*** Document passage ***

GPU Metrics Capture Security

  • GPU_METRICS_CAPTURE_TOKEN - Optional server-side secret for POST /api/gpu; when configured, capture requests must send either Authorization: Bearer <token> or x-api-key: <token>.
  • GPU_METRICS_CLUSTER - Optional server-side cluster filter for GPU Prometheus queries when one Prometheus scrapes multiple Slurm clusters.
  • GPU_METRICS_LABEL_FILTER / GPU_METRICS_CAPTURE_LABEL_FILTER - Advanced PromQL label matcher overrides for global GPU queries or capture-only snapshots.
  • Cluster-aware GPU recording rules - infra/gpu_utilization.yml now preserves the cluster label on per-job rules and emits per-cluster rollups.

Dependency Upgrades

  • AI SDKai upgraded from v5 to v6, @ai-sdk/openai from v2 to v3, @ai-sdk/react from v2 to v3.
  • js-yaml — New dependency for YAML parsing/serialization of the LLM config.

v2.1.1

GPU Utilization Plugin Overhaul

  • New unified GPU API — All GPU metric endpoints consolidated under /api/gpu:
    • GET /api/gpu — Fetch current GPU metrics from Prometheus
    • POST /api/gpu — Capture and persist a GPU metrics snapshot (replaces /api/gpu-metrics/capture)
    • GET /api/gpu/report — Retrieve historical GPU utilization reports
    • GET /api/gpu/node — Fetch per-node GPU statistics
  • 3-tier query fallback strategy — The GPU metrics engine now tries recording rules first, then falls back to raw PromQL, then to DCGM-only queries, for maximum compatibility across Prometheus setups.
  • NEXT_PUBLIC_ENABLE_GPU_UTILIZATION — New environment variable acts as a feature flag to enable/disable the GPU utilization plugin across the entire dashboard.
  • Recording rules shipped in-repo — Pre-built Prometheus recording rules now live at infra/gpu_utilization.yml (replaces the old dcgm_job_rules.yml), covering per-job, time-windowed, and cluster-level aggregation.

GPU Metrics in the Dashboard UI

  • Job modals — Running jobs now display real-time GPU utilization, memory usage, and temperature; completed jobs show a GPU Efficiency badge.
  • Admin → GPU Analysis tab — New admin panel section with system-level GPU overview, per-job GPU table, search/filter, and auto-refresh.
  • Node card hover — GPU statistics are now visible in node card hover modals when the plugin is enabled.

JWT Token Management

  • JWT Token Info card on the Admin dashboard — Shows token validity, expiry status, and days remaining.
  • SLURM_TOKEN_EXPIRY_WARNING_DAYS — New environment variable (default 30) to configure when expiry warnings appear.
  • Slack webhook alerts — Optional SLACK_WEBHOOK_URL env var enables automated Slack notifications for token expiry via a cron-friendly endpoint: GET /api/slurm/jwt/alert.

*** End of Document passage ***

= About this task =
For each statement, write yes or no to say whether it agrees with the release notes, and quote the deciding words. (a) POST /api/gpu takes the place of /api/gpu-metrics/capture. (b) The GPU metrics engine tries raw PromQL before it tries recording rules. (c) @ai-sdk/react was upgraded from v2 to v3. Answer using the release notes alone.

*** Data shown ***

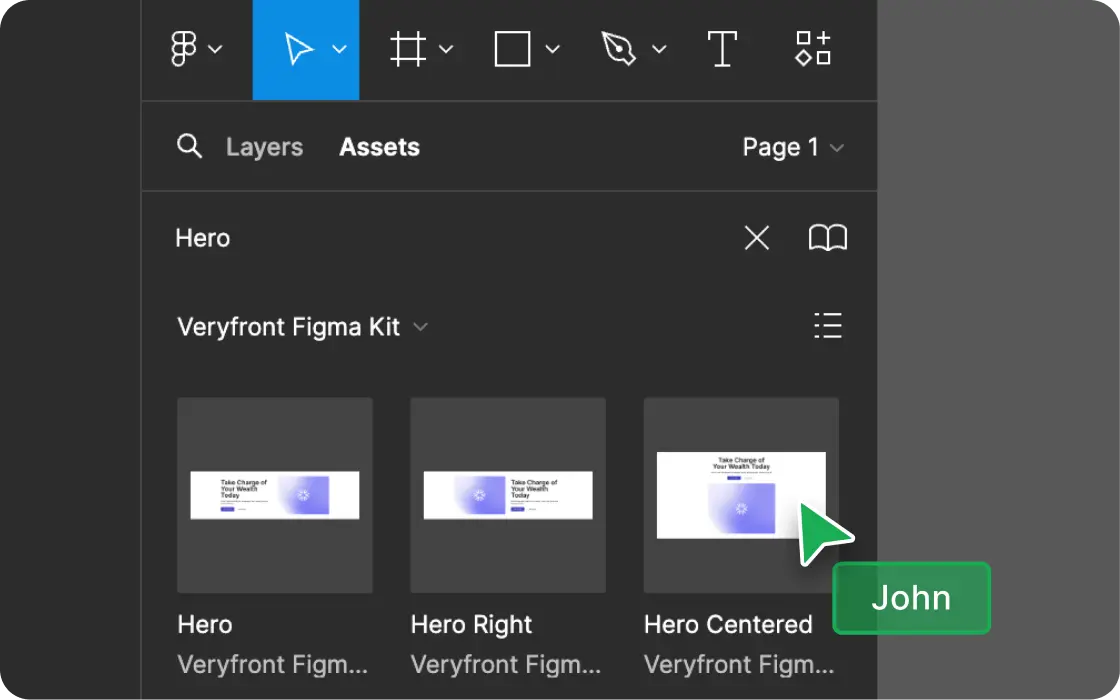The height and width of the screenshot is (700, 1120).
Task: Open the Resources components icon
Action: pyautogui.click(x=813, y=49)
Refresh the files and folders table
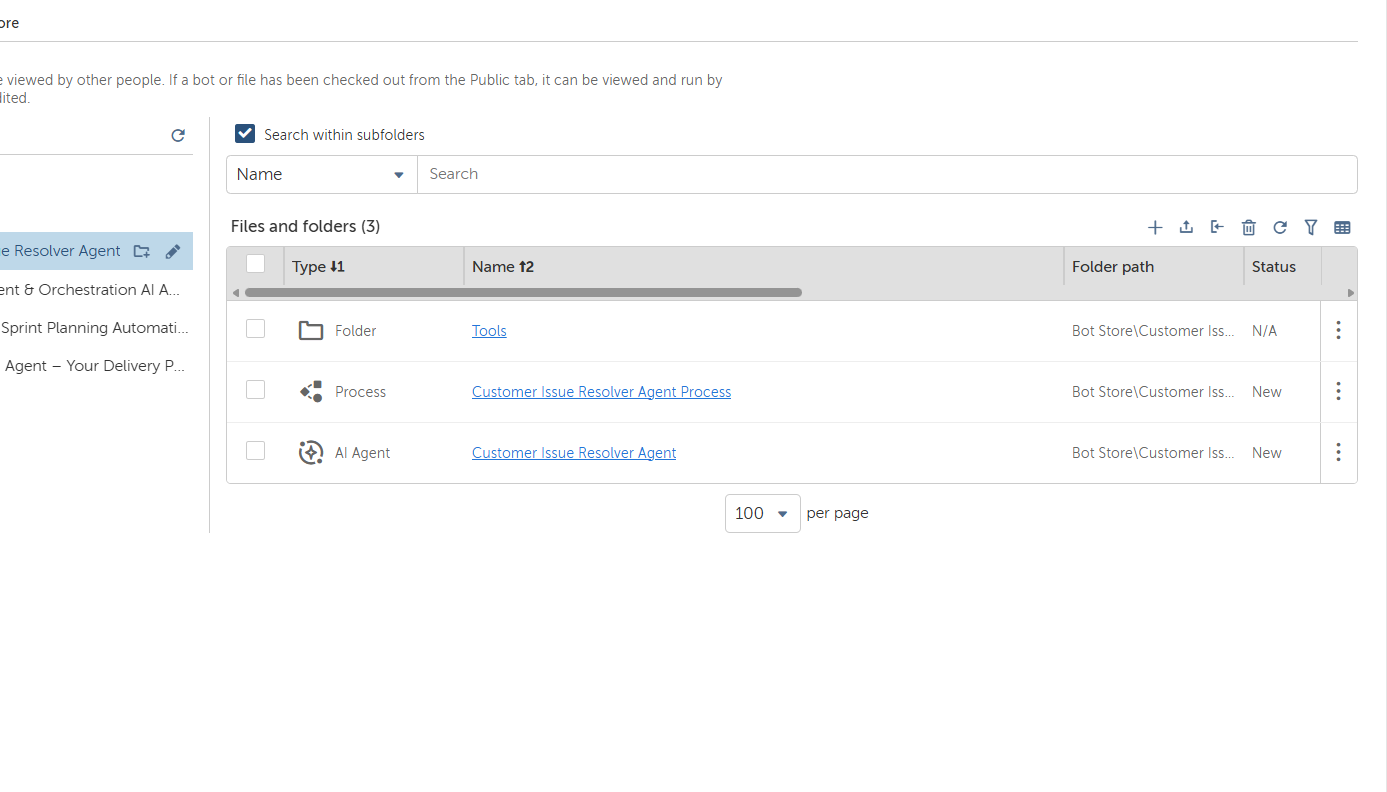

*** End of Data shown ***

= Task answer =
(a) Yes: "replaces /api/gpu-metrics/capture"
(b) No: "tries recording rules first, then falls back to raw PromQL"
(c) Yes: "@ai-sdk/react from v2 to v3"